Stored items:
+ + + + +

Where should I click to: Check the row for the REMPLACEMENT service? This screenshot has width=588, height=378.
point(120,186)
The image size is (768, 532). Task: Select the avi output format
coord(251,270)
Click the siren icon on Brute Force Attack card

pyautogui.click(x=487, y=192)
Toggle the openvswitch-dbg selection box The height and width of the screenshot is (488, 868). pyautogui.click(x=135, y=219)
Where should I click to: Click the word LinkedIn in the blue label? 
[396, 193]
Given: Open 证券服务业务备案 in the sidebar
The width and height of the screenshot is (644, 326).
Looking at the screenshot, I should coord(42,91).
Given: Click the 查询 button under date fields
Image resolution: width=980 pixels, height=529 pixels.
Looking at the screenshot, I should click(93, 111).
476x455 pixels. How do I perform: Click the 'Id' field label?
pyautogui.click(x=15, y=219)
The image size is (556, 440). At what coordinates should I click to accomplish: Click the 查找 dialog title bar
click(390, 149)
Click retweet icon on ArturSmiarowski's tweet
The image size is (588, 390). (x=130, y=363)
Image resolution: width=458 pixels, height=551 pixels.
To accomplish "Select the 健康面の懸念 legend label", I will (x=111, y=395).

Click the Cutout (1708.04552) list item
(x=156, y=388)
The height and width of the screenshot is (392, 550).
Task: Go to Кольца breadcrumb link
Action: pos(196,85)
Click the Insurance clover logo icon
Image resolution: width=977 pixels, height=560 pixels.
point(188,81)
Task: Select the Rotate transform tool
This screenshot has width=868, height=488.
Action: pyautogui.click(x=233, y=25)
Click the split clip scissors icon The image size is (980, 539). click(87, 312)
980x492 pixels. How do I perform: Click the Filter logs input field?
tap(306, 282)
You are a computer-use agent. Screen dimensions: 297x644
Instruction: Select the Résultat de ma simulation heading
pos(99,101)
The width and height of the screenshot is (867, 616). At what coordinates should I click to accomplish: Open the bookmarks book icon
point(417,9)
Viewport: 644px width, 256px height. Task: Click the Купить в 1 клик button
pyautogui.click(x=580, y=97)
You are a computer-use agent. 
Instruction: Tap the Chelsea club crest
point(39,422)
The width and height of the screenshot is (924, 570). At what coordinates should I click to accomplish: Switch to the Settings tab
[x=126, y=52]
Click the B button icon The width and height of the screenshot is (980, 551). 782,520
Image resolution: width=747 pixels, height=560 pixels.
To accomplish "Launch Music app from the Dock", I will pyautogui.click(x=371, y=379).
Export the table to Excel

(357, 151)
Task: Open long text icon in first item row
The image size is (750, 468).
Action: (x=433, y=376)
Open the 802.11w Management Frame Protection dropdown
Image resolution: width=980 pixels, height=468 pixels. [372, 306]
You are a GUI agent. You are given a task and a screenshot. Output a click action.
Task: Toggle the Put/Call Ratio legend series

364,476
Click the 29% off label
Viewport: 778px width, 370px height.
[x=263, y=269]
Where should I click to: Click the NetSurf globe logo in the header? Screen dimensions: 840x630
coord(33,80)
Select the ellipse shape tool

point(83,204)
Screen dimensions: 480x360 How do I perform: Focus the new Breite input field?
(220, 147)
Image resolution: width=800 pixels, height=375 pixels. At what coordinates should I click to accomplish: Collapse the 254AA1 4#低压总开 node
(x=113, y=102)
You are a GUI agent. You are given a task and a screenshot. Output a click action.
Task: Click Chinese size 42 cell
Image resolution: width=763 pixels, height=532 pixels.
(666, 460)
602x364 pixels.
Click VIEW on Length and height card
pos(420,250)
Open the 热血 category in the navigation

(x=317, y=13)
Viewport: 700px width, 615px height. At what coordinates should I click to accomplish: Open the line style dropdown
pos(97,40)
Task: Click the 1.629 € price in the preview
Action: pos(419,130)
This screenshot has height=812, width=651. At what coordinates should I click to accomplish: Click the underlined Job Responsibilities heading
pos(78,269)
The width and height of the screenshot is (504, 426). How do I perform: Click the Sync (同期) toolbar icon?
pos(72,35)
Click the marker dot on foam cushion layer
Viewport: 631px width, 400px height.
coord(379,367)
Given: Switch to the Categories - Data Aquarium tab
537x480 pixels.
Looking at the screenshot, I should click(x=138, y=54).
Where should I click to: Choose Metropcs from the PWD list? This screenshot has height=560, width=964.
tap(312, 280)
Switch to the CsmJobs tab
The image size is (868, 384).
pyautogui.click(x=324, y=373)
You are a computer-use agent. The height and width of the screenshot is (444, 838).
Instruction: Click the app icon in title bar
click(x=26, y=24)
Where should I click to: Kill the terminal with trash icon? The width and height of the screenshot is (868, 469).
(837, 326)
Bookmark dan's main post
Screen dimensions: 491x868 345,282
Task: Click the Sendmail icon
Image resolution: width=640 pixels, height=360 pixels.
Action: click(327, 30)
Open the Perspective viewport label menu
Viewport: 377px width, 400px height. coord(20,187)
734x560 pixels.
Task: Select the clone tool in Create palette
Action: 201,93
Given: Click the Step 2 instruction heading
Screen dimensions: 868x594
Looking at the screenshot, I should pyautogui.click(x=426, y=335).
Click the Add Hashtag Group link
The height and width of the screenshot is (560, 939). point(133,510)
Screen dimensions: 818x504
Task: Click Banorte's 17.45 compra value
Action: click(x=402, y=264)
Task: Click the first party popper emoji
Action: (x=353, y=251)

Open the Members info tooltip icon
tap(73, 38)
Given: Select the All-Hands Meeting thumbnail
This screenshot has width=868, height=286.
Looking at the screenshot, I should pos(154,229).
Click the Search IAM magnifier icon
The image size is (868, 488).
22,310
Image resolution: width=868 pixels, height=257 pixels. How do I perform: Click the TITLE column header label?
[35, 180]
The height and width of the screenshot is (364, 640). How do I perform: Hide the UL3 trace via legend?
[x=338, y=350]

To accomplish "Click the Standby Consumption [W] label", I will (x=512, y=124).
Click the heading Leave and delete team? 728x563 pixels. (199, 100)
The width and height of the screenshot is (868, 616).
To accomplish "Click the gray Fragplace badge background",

+ + + + +

■ PROBLEM TO SOLVE ■
Reproduce each entry exactly, with nothing missing.

■ REPLY ■
Where should I click to: Check the row for the REMPLACEMENT service? This screenshot has width=588, height=378.
point(120,186)
The image size is (768, 532). Task: Select the avi output format
coord(251,270)
Click the siren icon on Brute Force Attack card

pyautogui.click(x=487, y=192)
Toggle the openvswitch-dbg selection box The height and width of the screenshot is (488, 868). pyautogui.click(x=135, y=219)
Where should I click to: Click the word LinkedIn in the blue label? 
[396, 193]
Given: Open 证券服务业务备案 in the sidebar
The width and height of the screenshot is (644, 326).
Looking at the screenshot, I should coord(42,91).
Given: Click the 查询 button under date fields
Image resolution: width=980 pixels, height=529 pixels.
Looking at the screenshot, I should click(93, 111).
476x455 pixels. How do I perform: Click the 'Id' field label?
pyautogui.click(x=15, y=219)
The image size is (556, 440). At what coordinates should I click to accomplish: Click the 查找 dialog title bar
click(390, 149)
Click retweet icon on ArturSmiarowski's tweet
The image size is (588, 390). (x=130, y=363)
Image resolution: width=458 pixels, height=551 pixels.
To accomplish "Select the 健康面の懸念 legend label", I will (x=111, y=395).

Click the Cutout (1708.04552) list item
(x=156, y=388)
The height and width of the screenshot is (392, 550).
Task: Go to Кольца breadcrumb link
Action: pos(196,85)
Click the Insurance clover logo icon
Image resolution: width=977 pixels, height=560 pixels.
point(188,81)
Task: Select the Rotate transform tool
This screenshot has width=868, height=488.
Action: pyautogui.click(x=233, y=25)
Click the split clip scissors icon The image size is (980, 539). click(87, 312)
980x492 pixels. How do I perform: Click the Filter logs input field?
tap(306, 282)
You are a computer-use agent. Screen dimensions: 297x644
Instruction: Select the Résultat de ma simulation heading
pos(99,101)
The width and height of the screenshot is (867, 616). At what coordinates should I click to accomplish: Open the bookmarks book icon
point(417,9)
Viewport: 644px width, 256px height. Task: Click the Купить в 1 клик button
pyautogui.click(x=580, y=97)
You are a computer-use agent. 
Instruction: Tap the Chelsea club crest
point(39,422)
The width and height of the screenshot is (924, 570). At what coordinates should I click to accomplish: Switch to the Settings tab
[x=126, y=52]
Click the B button icon The width and height of the screenshot is (980, 551). 782,520
Image resolution: width=747 pixels, height=560 pixels.
To accomplish "Launch Music app from the Dock", I will pyautogui.click(x=371, y=379).
Export the table to Excel

(357, 151)
Task: Open long text icon in first item row
The image size is (750, 468).
Action: (x=433, y=376)
Open the 802.11w Management Frame Protection dropdown
Image resolution: width=980 pixels, height=468 pixels. [372, 306]
You are a GUI agent. You are given a task and a screenshot. Output a click action.
Task: Toggle the Put/Call Ratio legend series

364,476
Click the 29% off label
Viewport: 778px width, 370px height.
[x=263, y=269]
Where should I click to: Click the NetSurf globe logo in the header? Screen dimensions: 840x630
coord(33,80)
Select the ellipse shape tool

point(83,204)
Screen dimensions: 480x360 How do I perform: Focus the new Breite input field?
(220, 147)
Image resolution: width=800 pixels, height=375 pixels. At what coordinates should I click to accomplish: Collapse the 254AA1 4#低压总开 node
(x=113, y=102)
You are a GUI agent. You are given a task and a screenshot. Output a click action.
Task: Click Chinese size 42 cell
Image resolution: width=763 pixels, height=532 pixels.
(666, 460)
602x364 pixels.
Click VIEW on Length and height card
pos(420,250)
Open the 热血 category in the navigation

(x=317, y=13)
Viewport: 700px width, 615px height. At what coordinates should I click to accomplish: Open the line style dropdown
pos(97,40)
Task: Click the 1.629 € price in the preview
Action: pos(419,130)
This screenshot has height=812, width=651. At what coordinates should I click to accomplish: Click the underlined Job Responsibilities heading
pos(78,269)
The width and height of the screenshot is (504, 426). How do I perform: Click the Sync (同期) toolbar icon?
pos(72,35)
Click the marker dot on foam cushion layer
Viewport: 631px width, 400px height.
coord(379,367)
Given: Switch to the Categories - Data Aquarium tab
537x480 pixels.
Looking at the screenshot, I should click(x=138, y=54).
Where should I click to: Choose Metropcs from the PWD list? This screenshot has height=560, width=964.
tap(312, 280)
Switch to the CsmJobs tab
The image size is (868, 384).
pyautogui.click(x=324, y=373)
You are a computer-use agent. The height and width of the screenshot is (444, 838).
Instruction: Click the app icon in title bar
click(x=26, y=24)
Where should I click to: Kill the terminal with trash icon? The width and height of the screenshot is (868, 469).
(837, 326)
Bookmark dan's main post
Screen dimensions: 491x868 345,282
Task: Click the Sendmail icon
Image resolution: width=640 pixels, height=360 pixels.
Action: click(327, 30)
Open the Perspective viewport label menu
Viewport: 377px width, 400px height. coord(20,187)
734x560 pixels.
Task: Select the clone tool in Create palette
Action: 201,93
Given: Click the Step 2 instruction heading
Screen dimensions: 868x594
Looking at the screenshot, I should pyautogui.click(x=426, y=335).
Click the Add Hashtag Group link
The height and width of the screenshot is (560, 939). point(133,510)
Screen dimensions: 818x504
Task: Click Banorte's 17.45 compra value
Action: click(x=402, y=264)
Task: Click the first party popper emoji
Action: (x=353, y=251)

Open the Members info tooltip icon
tap(73, 38)
Given: Select the All-Hands Meeting thumbnail
This screenshot has width=868, height=286.
Looking at the screenshot, I should pos(154,229).
Click the Search IAM magnifier icon
The image size is (868, 488).
22,310
Image resolution: width=868 pixels, height=257 pixels. How do I perform: Click the TITLE column header label?
[35, 180]
The height and width of the screenshot is (364, 640). How do I perform: Hide the UL3 trace via legend?
[x=338, y=350]

To accomplish "Click the Standby Consumption [W] label", I will (x=512, y=124).
Click the heading Leave and delete team? 728x563 pixels. (199, 100)
The width and height of the screenshot is (868, 616).
To accomplish "Click the gray Fragplace badge background",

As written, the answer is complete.